The teenager understood and said he doesn't really want to live there. Deputies asked him if he had a place to live because he needed to leave. The teen said he could go live with a friend in Port St. Lucie. William recommended he to do so and stay away from the victim because staying in such a situation would prove unfavorable to him. 

The abuser agreed and picked up his belongings. He asked if he could come back to get the rest and a deputy explained that he needs to call PBSO ahead of time so that a deputy can be present when he returns. The abuser said he understood and got a Lyft and left. 

William arranged transportation for the victim on the day of the hearing but the abuser still didn't showed up.  The hearing was postponed  to  9/30/2020 , but the abuser still didn't show up. At this point, the victim believes  his mother sent him to Tampa to avoid further issues with the law. It is uncertain if the abuser will be able to be served, but the tactic used by the deputies and William ensured he left the house and the victim has not been contacted or harassed since. 

The next fight was between the victim and her landlord. He said she had to leave the house because of the broken window. William explained to the victim that a broken window is not grounds for eviction and connected her with the landlord-tenant section for Legal Aid. Its attorneys will assist the victim with an issues she has with her landlord and the abuser. 

Ann Koebe is working on a case for a kindergartner who is in the process of being identified through the school district as a student with a disability. He has auditory sensitivity and is having extreme behavioral issues that are being exacerbated by the sound of the microphone coming into the classroom for students who're attending remotely. We're brainstorming interventions while the parents (particularly the father) are struggling with the fact that their child has a disability.

BG, 59, contacted Joe Anderson about a past due rent notice. CILO covered the rent, and Joe also assisted BG with applying for additional money from the county from the CARES fund. 

After much effort Darlene Williamson finally got an IEP meeting scheduled and a plan approved for a student who received the support needed and is doing well. 

Michele Sanz facilitated a virtual support group online for Harbor Network on how to cope with anxiety, where 13 victims were identified. Participants talked about which techniques they thought would work best for them.

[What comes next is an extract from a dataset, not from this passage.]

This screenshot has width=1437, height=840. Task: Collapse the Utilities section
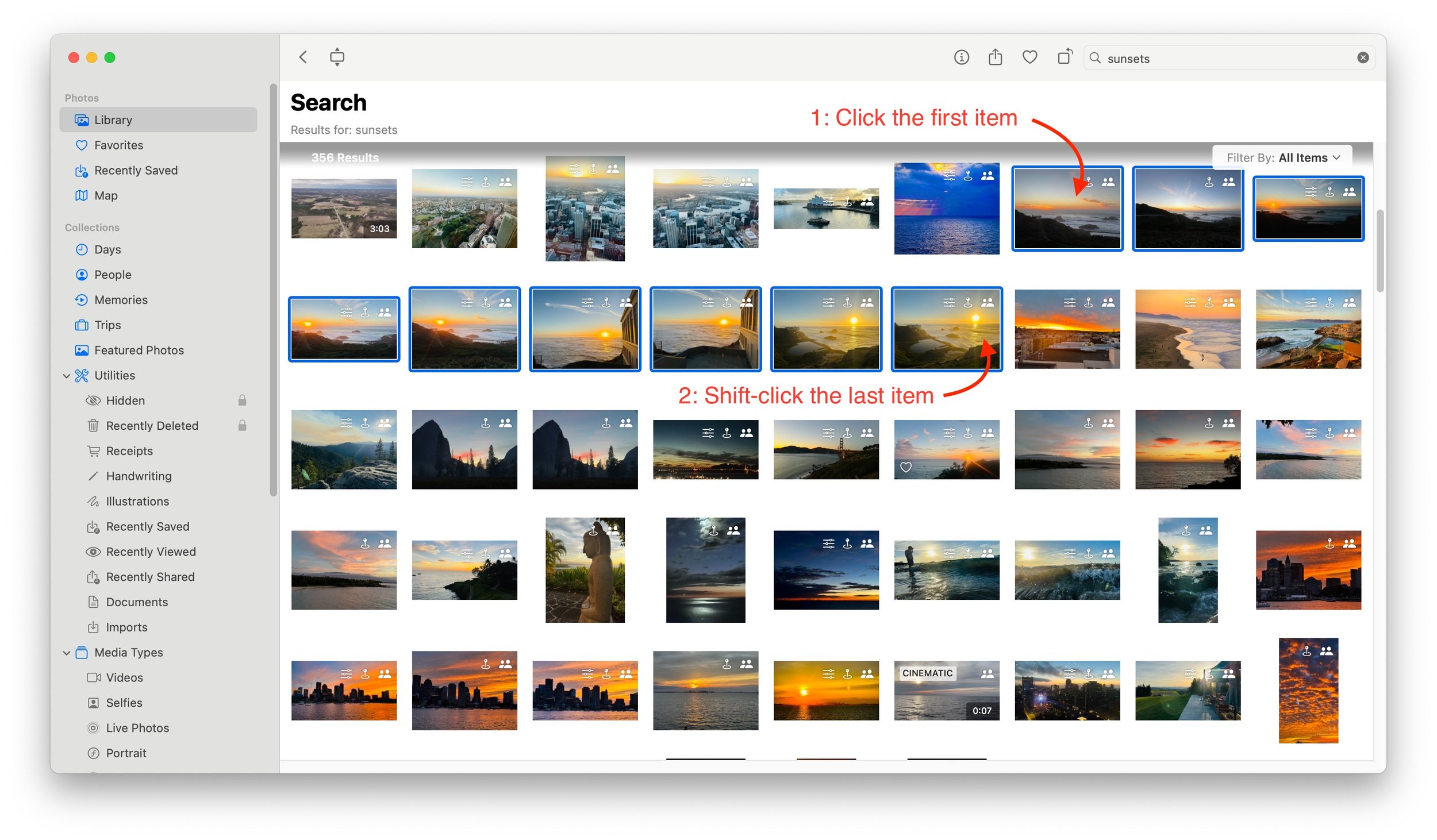tap(67, 376)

Susan Carberry is enduring an appeal process for a client who has lymphoma, immunity deficits, heart problems and a host of other health issues. SSA denied her initial claim in January. Susan filed a request for reconsideration and as Sept. 30th there was still no decision. This client was hospitalized on a ventilator for weeks due to COVID-19. The SSA adjudicator recently explained that the delay in a decision is because of medical records related to her virus hospitalization. Nine months and counting on a first-level appeal. Way too long for someone in such poor health!

Rebecca Jonguitud is working with a client who has mental health disabilities and is on a fixed income. The client has no support system and recently lost a loved one. One their goals was to apply for food stamps/ Rebecca assisted with accomplishing this goal and in applying for a Medicare Premium Waiver. The client was then denied and became overwhelmed. Rebecca advocated with the Department of Children and Families right away to approve the applications. The client is now receiving food stamps, the QMB was approved and the client has more monthly disposable income to cover expenses. 

As September is the final month of the FAA contract, Klaudia Glavan reviewed all youth files and made sure students met their yearly outcome. Thirty-six youth successfully achieved an outcome. Klaudia is working with Elizabeth Corsi, Jaslynne Mitchell and Steve Ellis to develop content for the ALERT Program while transitioning to the new contract year.